Даже в «Избирательном сродстве» мы находим отдельные моменты, не вытекающие из содержания и носящие вставной характер: насаждение парка, живые картины, качание маятника, опыты с металлами, головные боли, весь заимствованный из химии образ химических средств. В романе, действие которого происходит в определенной прозаической эпохе, подобные вставки, пожалуй, вполне допустимы, в особенности когда это делается так искусно и привлекательно, как у Гёте; кроме того, художественное произведение не может оставаться совершенно не затронутым культурой своего времени.
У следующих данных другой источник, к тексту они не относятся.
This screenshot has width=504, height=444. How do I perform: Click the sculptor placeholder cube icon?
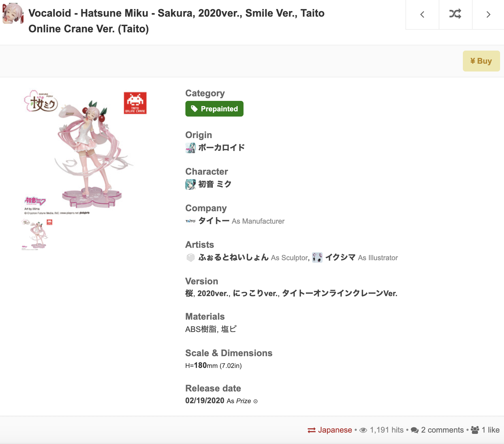(191, 258)
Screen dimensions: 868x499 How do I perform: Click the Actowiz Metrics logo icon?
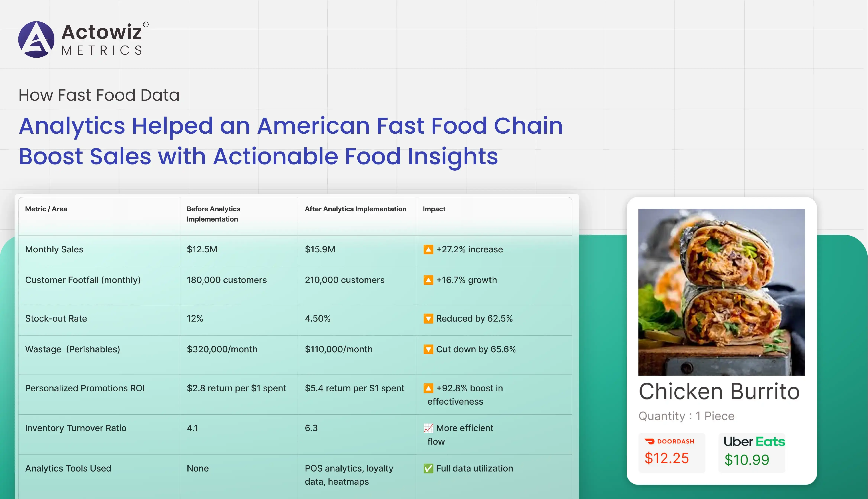coord(36,39)
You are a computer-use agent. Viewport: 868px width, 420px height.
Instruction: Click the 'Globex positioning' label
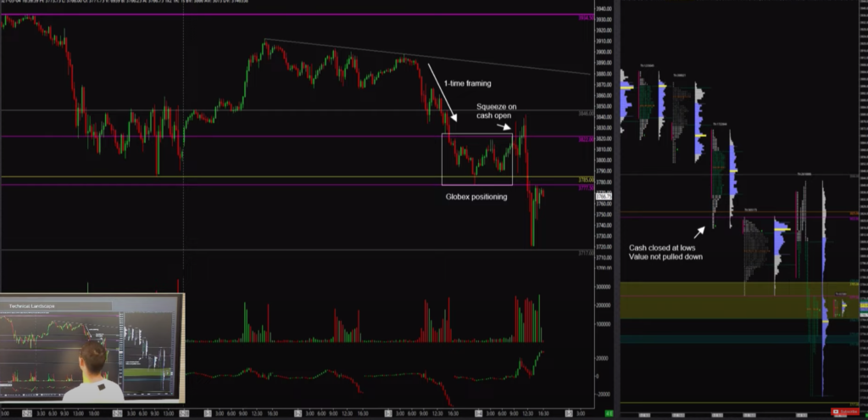[x=476, y=196]
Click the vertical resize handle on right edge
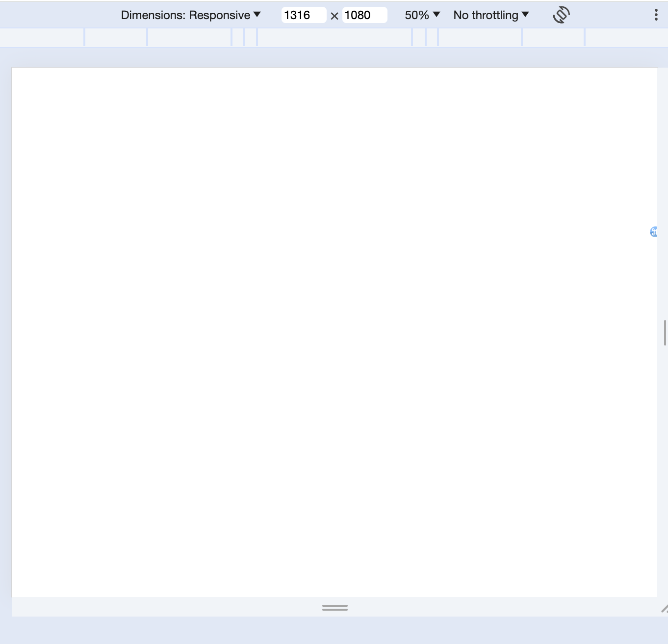Viewport: 668px width, 644px height. coord(665,333)
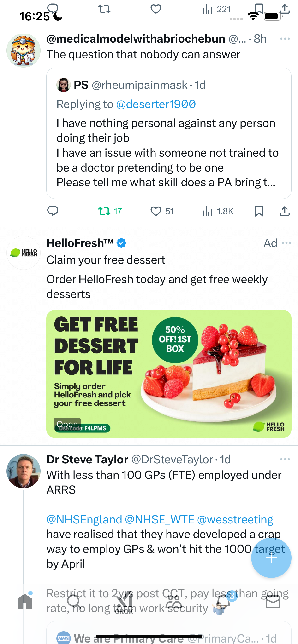Screen dimensions: 298x644
Task: Bookmark the medicalmodelwithabriochebun tweet
Action: point(259,211)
Однако одно дело отражать саму эту культуру и другое — выискивать и внешне соединять материалы независимо от собственного содержания художественного воплощения.
Подлинная оригинальность как художника, так и художественного произведения заключается в том, что они одушевлены разумностью истинного в самом себе содержания. Только в том случае, когда художник полностью усвоил себе этот объективный разум и не нарушает его чистоты чуждыми особенностями, взятыми извне или изнутри, — только в этом случае в воплощенном им предмете он воспроизводит также и себя самого в своей истинной субъективности, стремящейся быть лишь живым средоточием завершенного в самом себе художественного произведения. Ибо во всяком истинном мышлении, творчестве и созидании подлинная свобода предоставляет господство субстанциальному началу как силе, которая является вместе с тем собственной силой самого субъективного мышления и воли, так чтобы в завершенном примирении субъективной свободы и субстанциального начала не было никакого разлада между ними.
Таким образом, хотя оригинальность в искусстве поглощает всякую случайную особенность, она делает это лишь для того, чтобы художник мог всецело следовать импульсу и полету своего гения, своего вдохновения, проникнутого исключительно изображаемым предметом, и чтобы вместо каприза и пустого произвола он мог воплотить свою истинную самобытность в предмете, созданном им согласно истине. Не иметь никакой манеры — вот в чем состояла во все времена единственно великая манера, и лишь в этом смысле мы можем назвать оригинальными Гомера, Софокла, Рафаэля, Шекспира.